## GIVEN DATA:

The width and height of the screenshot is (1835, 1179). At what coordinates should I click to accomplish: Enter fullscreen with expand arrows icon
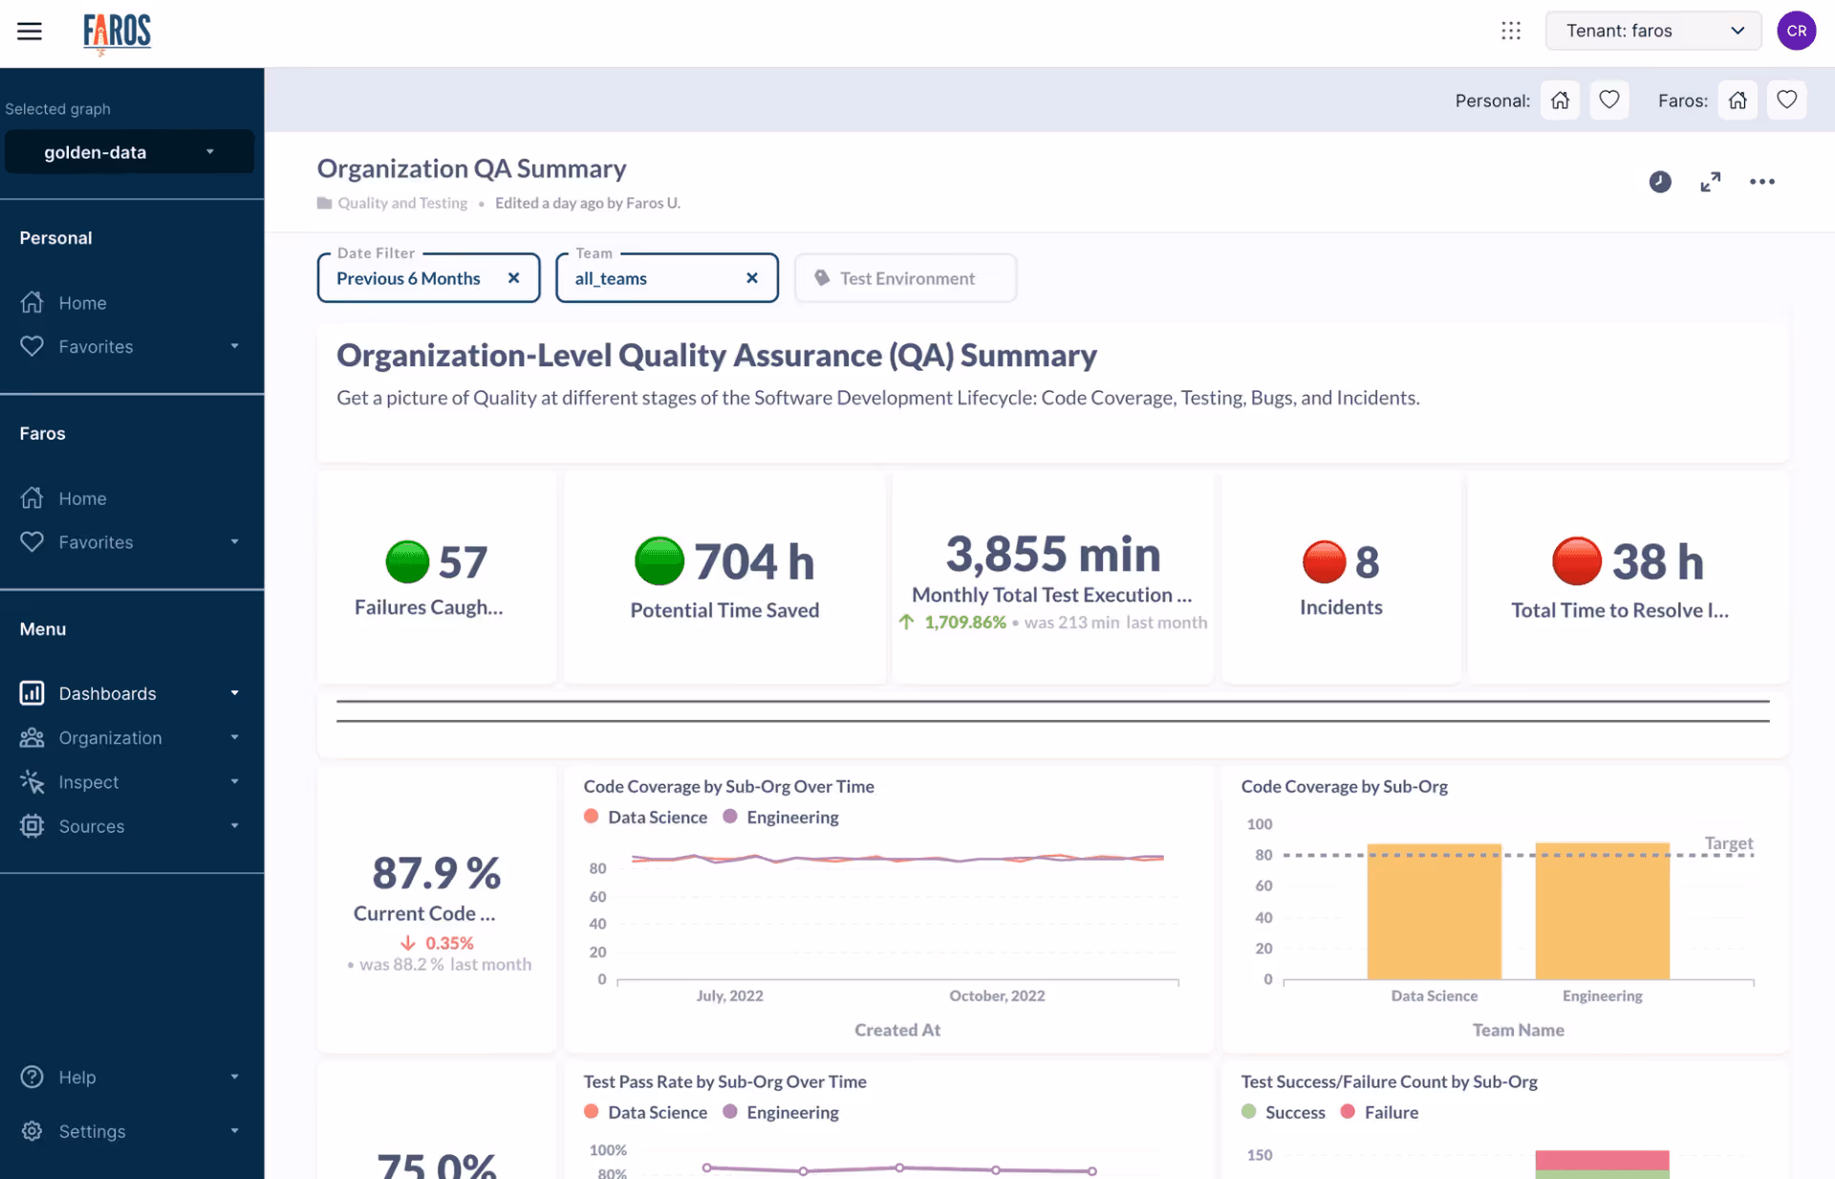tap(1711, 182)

---

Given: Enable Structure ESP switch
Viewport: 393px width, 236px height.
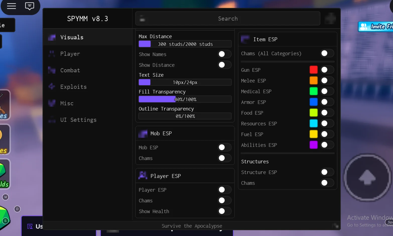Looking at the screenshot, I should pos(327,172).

## YOUR TASK:
State the number of lines in the records above that contain the string "height". Give the number alone.

## ANSWER TO THIS TASK:
2